Mr Wyatt said Viva now expects to invest more than $500 million at Geelong including the refinery upgrade and energy hub projects over the next six years. The refinery made a cash loss of more than $200 million last year.
Ampol expects support of up to $108 million a year based on its current output of petrol and diesel, but that maximum limit would only be reached if margins are low, with subsidies falling away when margins are high. It will also get up to $125 million for its refinery upgrade, a subsidy of 50 per cent and will retrospectively collect about $40 million from the government’s interim refining support package that it had previously declined pending the review of Lytton.
Refiners will also benefit from an exemption from a 40 per cent increase in the minimum requirement for fuel suppliers to hold diesel stockpiles, which is due to come into effect on July 1, 2024. While the details of those “minimum stockholding obligations” have yet to be nutted out, analysts said the exemption would put refiners in a strong position relative to pure importers.
The measures come after a horror year of losses for Australia’s shrunken refining sector, as the impact of the COVID-19 pandemic slashed demand for transport fuels and depressed refining margins, threatening to wipe out domestic refining altogether.

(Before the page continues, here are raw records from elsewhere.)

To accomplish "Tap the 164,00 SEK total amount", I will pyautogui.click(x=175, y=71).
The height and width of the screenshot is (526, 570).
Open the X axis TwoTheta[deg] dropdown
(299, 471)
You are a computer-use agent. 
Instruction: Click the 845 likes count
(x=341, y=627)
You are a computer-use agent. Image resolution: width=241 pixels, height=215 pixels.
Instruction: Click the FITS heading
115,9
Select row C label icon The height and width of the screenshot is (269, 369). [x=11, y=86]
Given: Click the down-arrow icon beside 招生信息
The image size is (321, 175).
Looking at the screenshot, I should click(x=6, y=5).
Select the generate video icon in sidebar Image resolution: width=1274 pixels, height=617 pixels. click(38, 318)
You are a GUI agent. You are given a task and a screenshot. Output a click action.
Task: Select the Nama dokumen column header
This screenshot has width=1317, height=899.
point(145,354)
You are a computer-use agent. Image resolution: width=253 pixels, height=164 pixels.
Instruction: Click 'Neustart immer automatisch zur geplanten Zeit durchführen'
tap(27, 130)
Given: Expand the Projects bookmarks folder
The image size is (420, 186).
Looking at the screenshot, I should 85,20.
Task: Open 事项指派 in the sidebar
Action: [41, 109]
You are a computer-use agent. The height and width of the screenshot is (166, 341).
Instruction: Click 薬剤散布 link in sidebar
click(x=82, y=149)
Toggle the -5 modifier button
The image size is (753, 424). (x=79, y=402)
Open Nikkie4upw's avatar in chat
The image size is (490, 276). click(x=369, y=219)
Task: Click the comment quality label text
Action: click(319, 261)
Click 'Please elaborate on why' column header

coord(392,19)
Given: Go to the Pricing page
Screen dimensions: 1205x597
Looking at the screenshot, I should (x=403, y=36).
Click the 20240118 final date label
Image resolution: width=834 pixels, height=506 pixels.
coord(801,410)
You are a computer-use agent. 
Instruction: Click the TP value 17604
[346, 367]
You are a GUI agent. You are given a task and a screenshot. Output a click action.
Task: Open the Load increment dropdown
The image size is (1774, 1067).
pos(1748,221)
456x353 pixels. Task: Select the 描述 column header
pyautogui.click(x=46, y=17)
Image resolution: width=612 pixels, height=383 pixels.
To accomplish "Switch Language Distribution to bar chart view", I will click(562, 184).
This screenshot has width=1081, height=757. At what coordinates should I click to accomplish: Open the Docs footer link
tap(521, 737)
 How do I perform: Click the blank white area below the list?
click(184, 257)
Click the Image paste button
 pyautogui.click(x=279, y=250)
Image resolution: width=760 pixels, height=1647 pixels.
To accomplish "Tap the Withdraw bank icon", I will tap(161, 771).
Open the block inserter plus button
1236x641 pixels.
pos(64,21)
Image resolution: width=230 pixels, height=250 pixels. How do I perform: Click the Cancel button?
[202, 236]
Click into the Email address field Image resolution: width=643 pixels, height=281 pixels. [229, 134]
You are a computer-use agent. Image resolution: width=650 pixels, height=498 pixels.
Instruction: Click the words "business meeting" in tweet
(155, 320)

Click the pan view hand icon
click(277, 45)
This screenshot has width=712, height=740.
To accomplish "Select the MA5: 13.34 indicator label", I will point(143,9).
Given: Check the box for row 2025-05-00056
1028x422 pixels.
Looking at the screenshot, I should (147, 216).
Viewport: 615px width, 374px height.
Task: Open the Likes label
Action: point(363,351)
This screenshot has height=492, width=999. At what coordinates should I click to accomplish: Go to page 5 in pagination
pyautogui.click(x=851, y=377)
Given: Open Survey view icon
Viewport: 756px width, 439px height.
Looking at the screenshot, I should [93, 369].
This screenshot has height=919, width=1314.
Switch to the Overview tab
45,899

They have effectively staved off the closure of Lytton, where Ampol initiated a formal review last year and where most analysts had anticipated a closure decision by June 30. Ampol said as recently as last week there was still “a big if” over its future with the decision hinging on the government measures.
The refiners’ commitment to keep their plants running until mid-2027 comes with a three-year option to extent that date. Ampol CEO Matt Halliday noted the company still has the flexibility to withdraw from the program and close Lytton early in specific circumstances, including “if the market conditions went through the floor”, resulting in persistently low margins, or if a new government altered the package.
“Both the board and I believe this direction is absolutely in the best interest of shareholders in maximising value from what is a v v strategic asset,” Mr Halliday said of the decision to keep Lytton open with the help of the measures.
The package includes as much as $2.05 billion in the “fuel security service payment”, up to $302 million in support for upgrades to meet stricter standards for the limit of sulphur in petrol, and $50.7 million to implement and monitor the payment and the minimum stockholding obligation included in the new fuel security framework.